One of the world’s premier military aviation collections is housed at the Air Force Museum of New Zealand at Wigram in Christchurch. Their mission is to preserve and present the history of New Zealand military aviation for commemoration, inspiration, learning and enjoyment.
Research at the Air Force Museum
The Air Force Museum of New Zealand’s Research Collection consists of two archives. The paper archive comprises personal collections, manuscripts and ephemera, logbooks, journals, technical drawings and publications, maps and a research library of over 3,500 books.
The photographic archive comprises some 700,000 prints and negatives as well as photographic albums, film and sound objects.
Their collection includes:
- Published books on military aviation topics
- Unpublished manuscripts
- Operations Record Books for squadrons and bases (also known as Unit Histories)
- Aircrew log books
- Letters, diaries and other personal papers
- Maps, plans and technical drawings
- Technical manuals for aircraft and equipment
- Photographs and negatives of people, places and aircraft
- Film and sound
- Paintings, works on paper and prints.
Museum to keep Wigram legacy alive: A 2009 interview with Air Force Museum of New Zealand communications manager David Clearwater.
The Air Force Museum of New Zealand is keeping Sir Henry Wigram’s aviation tradition at Wigram alive by dropping its entry charges.
The change is a permanent shift in the museum’s approach that communications manager David Clearwater says is designed to reconnect the site with its local community.
Although our admission fee wasn’t a great deal when you compare it to other attractions … we really want to remove that barrier so that people will come; the locals will ideally come back, and tourists will put this idea on their itinerary because its noteworthy and they should do it,” he said.
Clearwater says the move to free entry cements the Air Force Museum of New Zealand’s reputation as a high-quality attraction.
Museums of significance in New Zealand have free entry. We are one. We want to make sure we remove as many barriers as we possibly can.
Clearwater also stresses that although air traffic no longer passes through Wigram, gifted land remains in public ownership.
The land area – 37.5 hectares – the Defence Force still have that. Sir Henry’s land is still here, retained as it should be.
The Wigram site has slowly been swallowed up by a growing city, a situation that Clearwater describes as a “paradox”.
We’re close enough to the city that people know that we’re here, but we’re almost so close that people drive past and think we’ll have to go there sometime
Aircraft, base part of social history
The museum offers tours and programmes that will help Christchurch remember not only aircraft – but also the social history of an airbase and a community.
People have always lived in the area, so a Walking round Wigram tour takes in “significant sites” around the township.
Essentially Wigram is not really going to change. We know that the runway will close. There’s a lot that the community can do here other than walk through the door and look at old aircraft, he says.
Tours of the base, such as the restoration tour, will be re-launched to cater for those who want to see current work taking place at Wigram and planes that are in various stages of completion. Other facilities include the Brevet Club, which seats 90, and a 110-seat theatre, and conference rooms.

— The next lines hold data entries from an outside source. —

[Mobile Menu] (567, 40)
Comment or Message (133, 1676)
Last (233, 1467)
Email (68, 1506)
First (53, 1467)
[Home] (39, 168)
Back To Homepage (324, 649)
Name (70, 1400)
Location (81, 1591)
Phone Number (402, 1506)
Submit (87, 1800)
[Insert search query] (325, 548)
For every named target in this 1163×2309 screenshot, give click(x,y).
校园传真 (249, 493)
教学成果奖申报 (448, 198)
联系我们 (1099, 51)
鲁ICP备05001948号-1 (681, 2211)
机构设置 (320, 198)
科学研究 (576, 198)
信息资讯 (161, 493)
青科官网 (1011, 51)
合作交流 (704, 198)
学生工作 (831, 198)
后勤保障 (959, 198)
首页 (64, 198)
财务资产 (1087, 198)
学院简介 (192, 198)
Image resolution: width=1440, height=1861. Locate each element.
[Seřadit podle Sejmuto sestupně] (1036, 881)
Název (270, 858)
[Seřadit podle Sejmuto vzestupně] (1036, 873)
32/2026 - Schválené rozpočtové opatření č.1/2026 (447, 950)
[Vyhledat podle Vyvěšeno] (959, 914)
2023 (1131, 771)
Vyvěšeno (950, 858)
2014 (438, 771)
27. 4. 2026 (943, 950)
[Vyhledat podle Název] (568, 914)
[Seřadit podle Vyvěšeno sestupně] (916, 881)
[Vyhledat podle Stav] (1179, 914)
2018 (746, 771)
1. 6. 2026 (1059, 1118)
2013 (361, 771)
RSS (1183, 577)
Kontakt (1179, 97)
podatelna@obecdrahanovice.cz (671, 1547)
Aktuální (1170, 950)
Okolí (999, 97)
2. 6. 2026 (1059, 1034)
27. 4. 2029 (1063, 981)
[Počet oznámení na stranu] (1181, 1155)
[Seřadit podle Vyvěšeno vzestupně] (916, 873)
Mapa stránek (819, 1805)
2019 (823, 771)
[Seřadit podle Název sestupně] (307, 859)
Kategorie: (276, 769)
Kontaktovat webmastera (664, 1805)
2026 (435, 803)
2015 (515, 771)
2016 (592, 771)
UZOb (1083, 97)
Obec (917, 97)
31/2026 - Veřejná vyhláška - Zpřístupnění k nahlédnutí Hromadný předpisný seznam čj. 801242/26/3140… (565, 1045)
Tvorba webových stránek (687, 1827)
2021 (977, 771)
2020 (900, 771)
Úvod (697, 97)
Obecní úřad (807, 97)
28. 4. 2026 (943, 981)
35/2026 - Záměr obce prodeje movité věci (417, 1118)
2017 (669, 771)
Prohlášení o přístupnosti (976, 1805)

Education and holiday programmes
The education officer teaches over 4000 pupils per year, including students who use the museum to work on their art portfolios. Public programmes, a visitor host programme and a full 110-seat AV theatre support these efforts. Clearwater hopes to show World War II newsreels to give visitors a taste of military history.
I watched a couple not so long ago. It reminds you of everything that used to happen. It’s all part of the social history. It’s not just the aviation. It’s when the troops were repatriated, what the Government did to help them. It reminds you what life was like.
Holiday programmes give children a chance to try things they’ve never done before, Clearwater says. Survivor at Wigram, where rations, known as “rat-packs” were cooked up, and where students get to jump out of a plane onto crash pads, was particularly popular.
Into the future
The last airshow at the base drew large numbers of people to the base.
The queues to go through the Herc and the Orion were massive. But we had a similar length queue leading into the Bristol Freighter. I think people just wanted to get up close and walk through the aircraft. We can still do that – we just can’t have the Orion and the Herc.
Air displays were also an option for the future, Clearwater says, “if the airforce are available to do that for us. They’ll either land at Harewood, take off from there and then go back, or they’ll leave the North Island, come through and do their display and leave.”
New marketing initiatives including new signage, publications and a change of name to the Air Force Museum of New Zealand will all help get the word out, Clearwater says.
Restorations will continue at the base. RNZAF staff work with volunteers to rebuild and refurbish aircraft and preserve them for future generations. Three projects were underway at the base: a Huck starter – a Model-T that was converted to help start aircraft engines, a Kittyhawk and a Catalina. There are years of work to do, Clearwater says.